フリーランス働きやすく 取引の適正化へ新法が1日施行
■契約巡る“泣き寝入り”防ぐ
人々の働き方が多様化する中、フリーランスの人は増加傾向にある。政府の2020年の試算では、国内に約462万人で就業者全体の約7%を占めている。都内でフリーランスの公認会計士として働く渡邉拓己さん(39)は「働く時間を自分で決められ、やりたい仕事をやりたい人とできる」と、その働き方の魅力を話す。
ただ、フリーランスは発注事業者に対し、立場が弱いことが多い。公正取引委員会(公取委)などが今年5~6月に行った実態調査では、十分協議せず報酬額が決められる「買いたたき」の経験があるフリーランスは67・1%に上った。受注側に責任がないにもかかわらず、報酬を減額されたとの回答は28・1%だった。
こうした取引が横行する背景には、下請法などの既存ルールが対応しきれていない状況がある。同法などでは、資本金1000万円を超える発注事業者が規制対象だが、フリーランスに発注する事業者の約4割は資本金1000万円以下で対象外だ。
このため新法では、フリーランスに業務委託する際、発注事業者に課される義務を明記【図参照】。その内容は、発注事業者が満たす要件に応じて異なる。全発注事業者に共通して義務付けられるのは、発注の際に、業務内容や報酬額などの取引条件を書面やメールなどで直ちに明示することだ。発注書のない口約束などによる契約トラブルで“泣き寝入り”する事態の防止が期待される。
■発注者への義務や罰則設ける
これも含めて、新法では大きく七つの義務項目が定められ、発注事業者が違反した場合、公取委などによる指導や是正勧告が行われる。勧告に従わない場合は、命令・公表することができ、命令違反には50万円以下の罰金が科される。
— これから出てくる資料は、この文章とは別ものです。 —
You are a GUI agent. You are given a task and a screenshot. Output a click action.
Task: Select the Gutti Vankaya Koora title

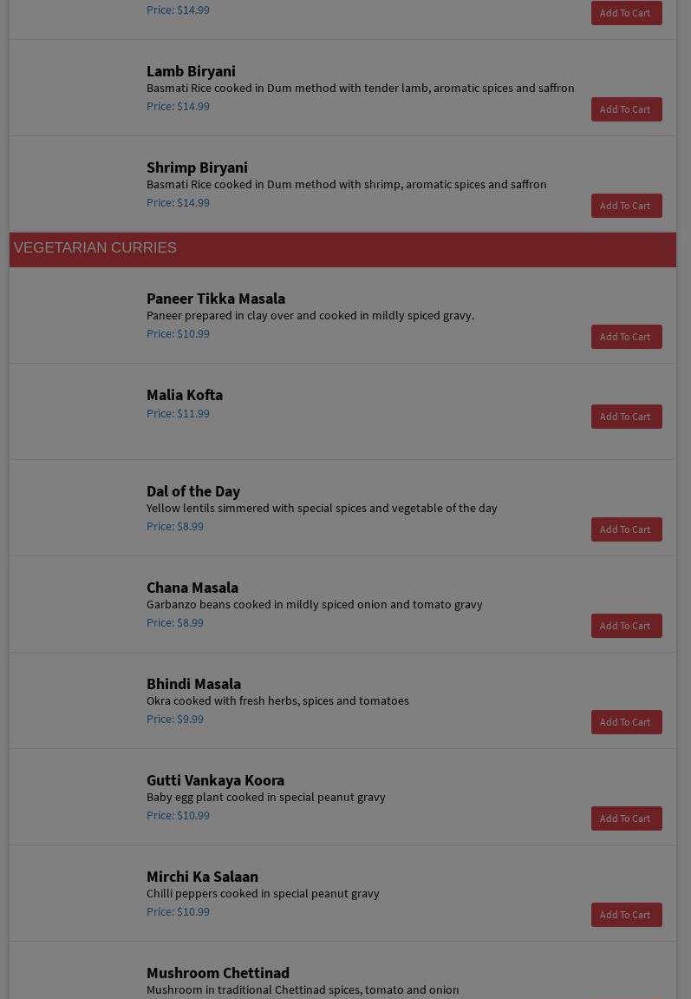click(x=215, y=780)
渡邉さんは「発注者側の契約書を、よく確認せずサインしたが故にトラブルになった事例を多数聞いている。一案として受注者側が契約書を作成し、口頭などで確認を促すと問題は起こりにくいだろう」と、フリーランス側の契約に対する意識の重要性を指摘していた。
■公明、制定を一貫して推進
公明党は、現場の声を踏まえ、フリーランスを取り巻く環境の改善に一貫して取り組み、党の訴えを反映した新法の制定も強力に推進してきた。
17年の政府への提言では、フリーランスで働く人の実態把握を要請。国会質疑などでも訴えた。
その結果、政府は20年に全国調査を実施し、弁護士による無料相談窓口「フリーランス・トラブル110番」(0120・532・110)が開設された。21年には法令順守の指針も策定された。
■トラブルの抑止力に/プロフェッショナル&パラレルキャリア・フリーランス協会代表理事 平田麻莉氏
新法の施行は、契約トラブルをなくしていく第一歩だ。資本金に関係なく、業務委託する全ての発注事業者に適用される意義は大きく、フリーランスで働く人を守る“盾”となる法律だ。
これまで泣き寝入りしていたケースでも、新法を根拠に発注者側と交渉や相談が可能になる。直接言いづらい場合は、フリーランス・トラブル110番などの相談窓口もある。新法がトラブルの抑止力になることが重要で、発注者側への周知・広報を進めるべきだ。
当会には、セカンドキャリアとしてフリーランスになった50~60代の会員が増えている。フリーランスは雇用保険に入れないなど社会保障の内容は手薄い。公明党には、人生100年時代の働き方に中立な社会保障の構築に向けて、議論を加速してもらいたい。